### Your objective
Set down, exactly as written, the line containing "Given: Click the" and all the lines that follow it to the end of the entries below, omitting every picture.
*** Entries supplied ***
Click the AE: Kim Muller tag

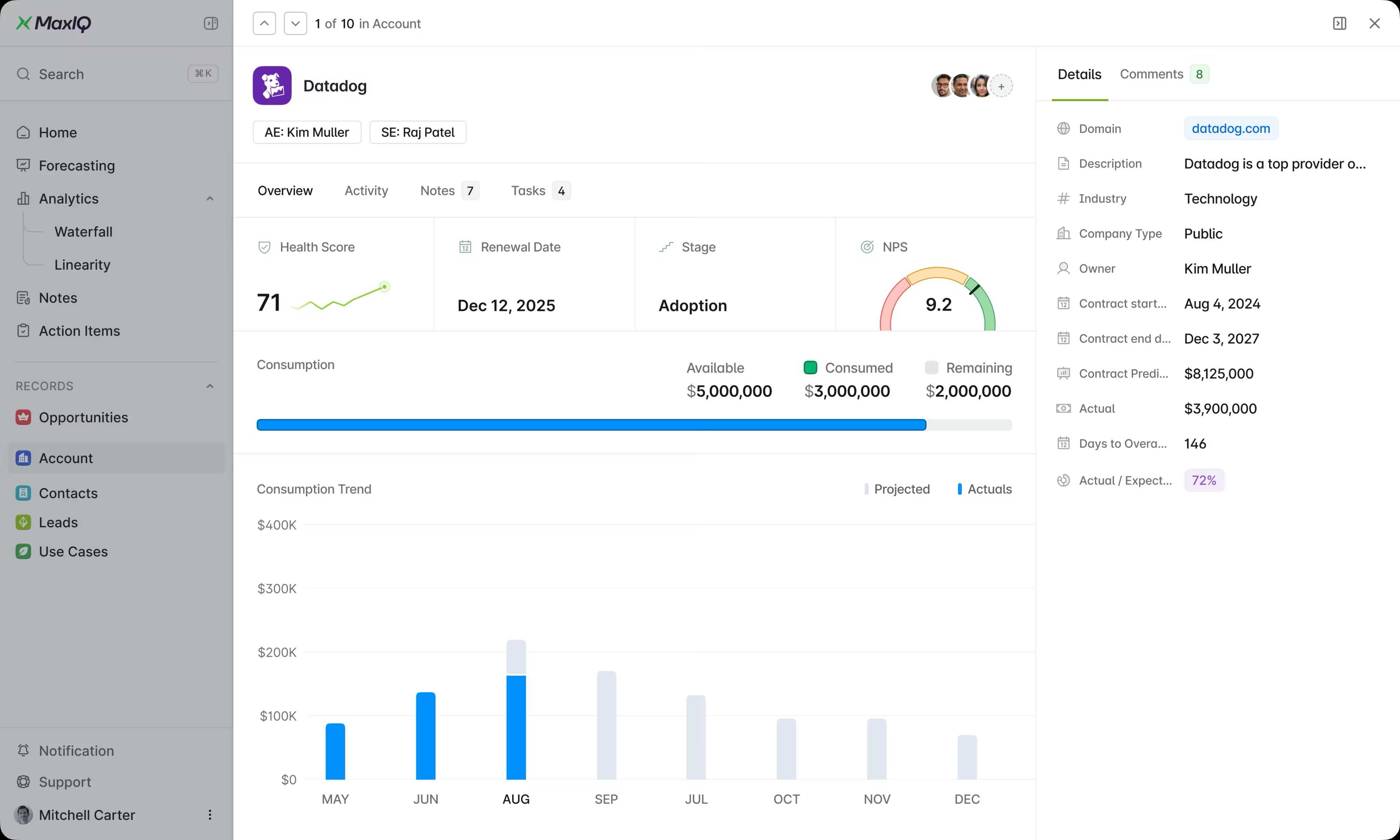click(x=307, y=133)
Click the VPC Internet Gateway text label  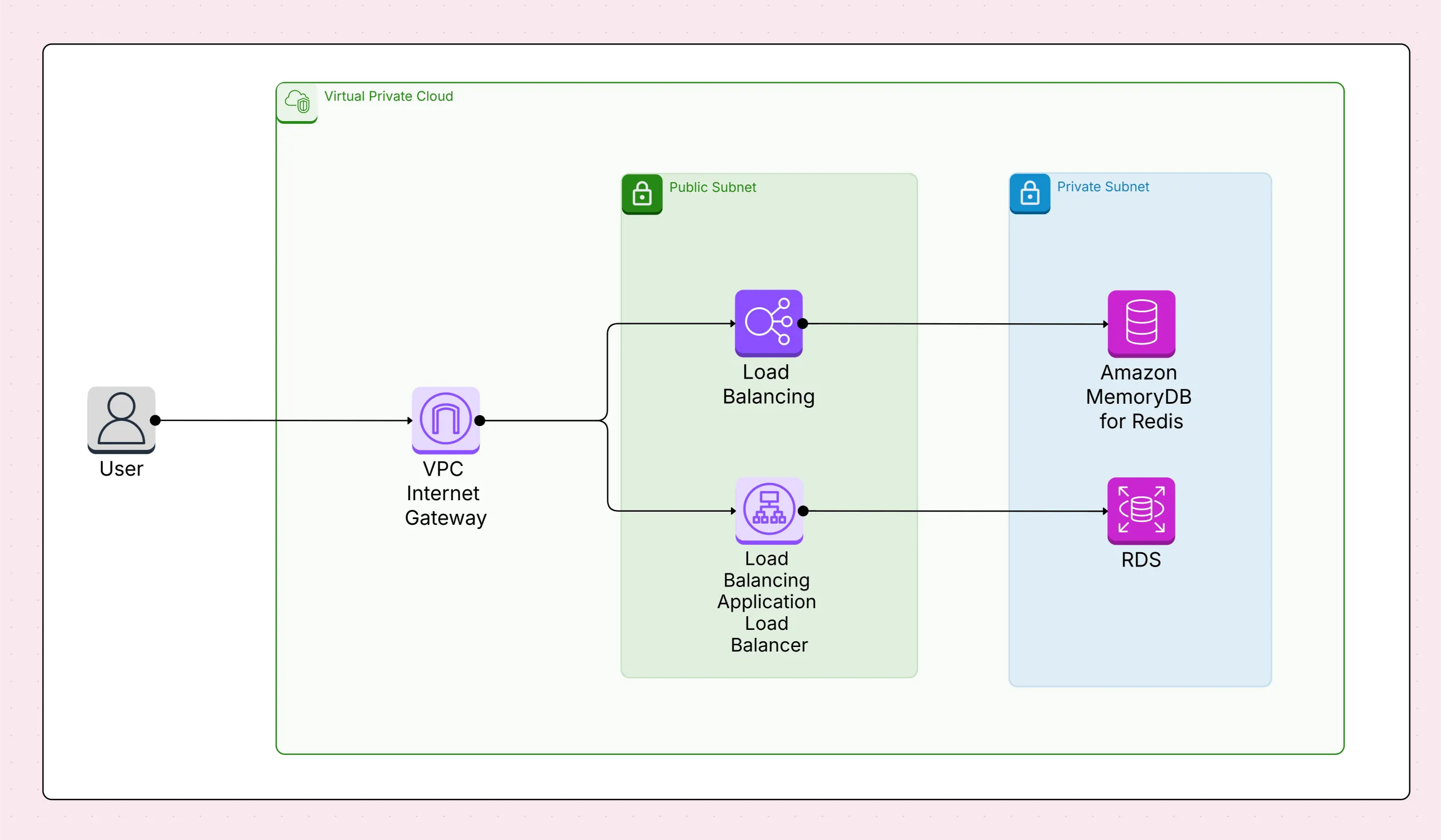(444, 493)
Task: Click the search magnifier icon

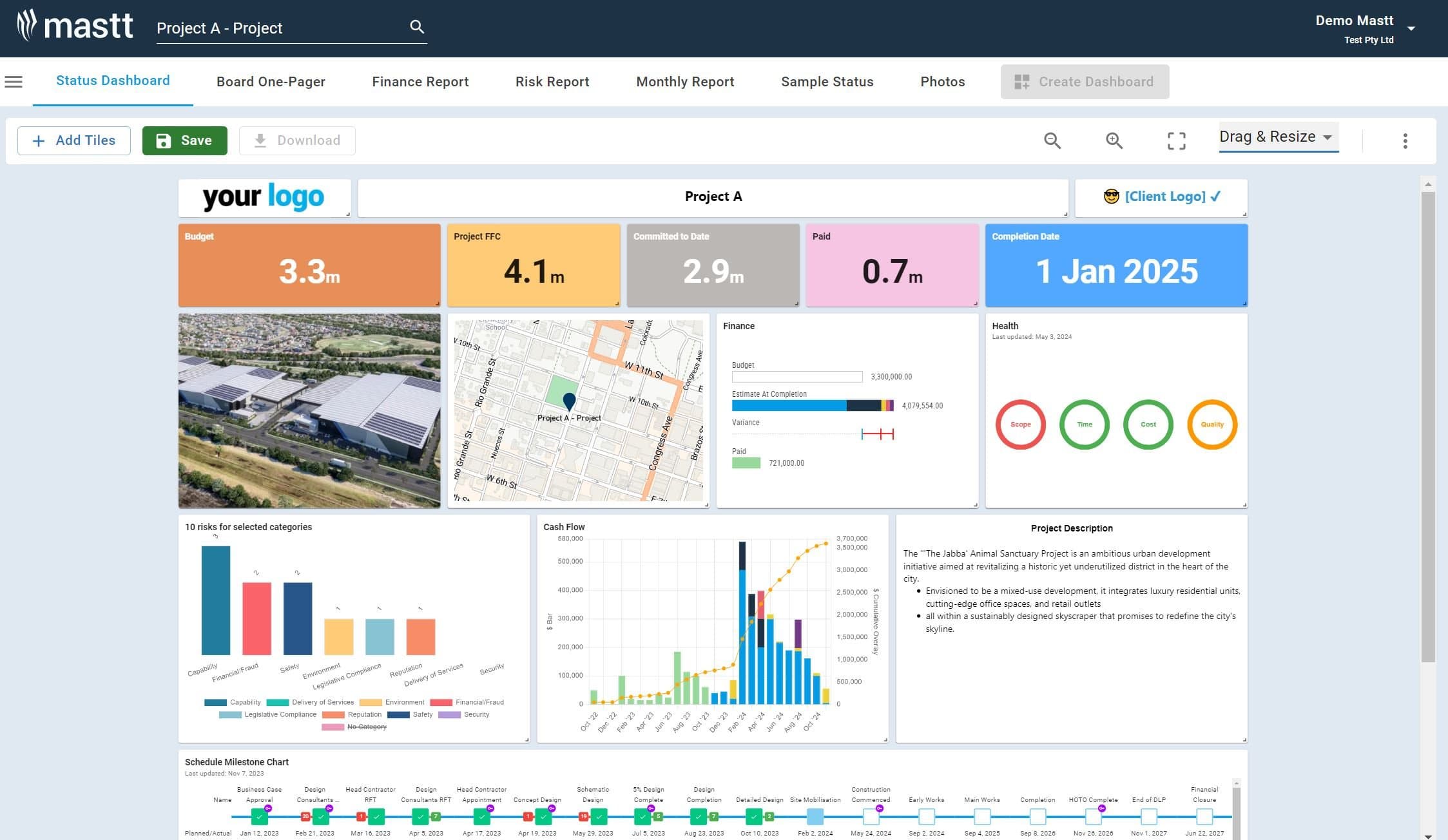Action: (x=417, y=27)
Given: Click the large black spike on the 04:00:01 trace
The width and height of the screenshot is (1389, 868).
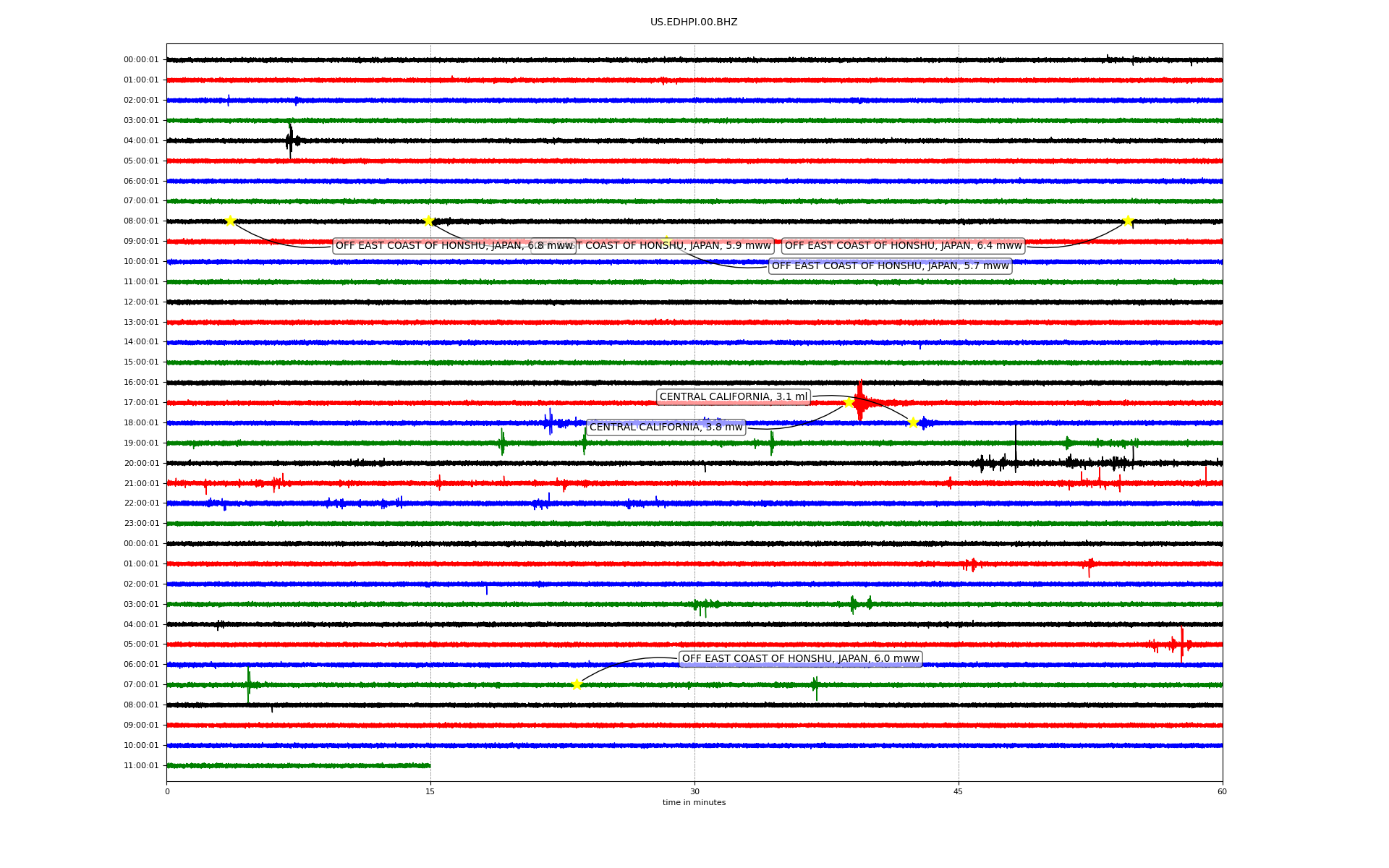Looking at the screenshot, I should [290, 140].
*** End of Entries supplied ***
### Answer to the problem
Given: Click the large black spike on the 04:00:01 trace
The width and height of the screenshot is (1389, 868).
Looking at the screenshot, I should [290, 140].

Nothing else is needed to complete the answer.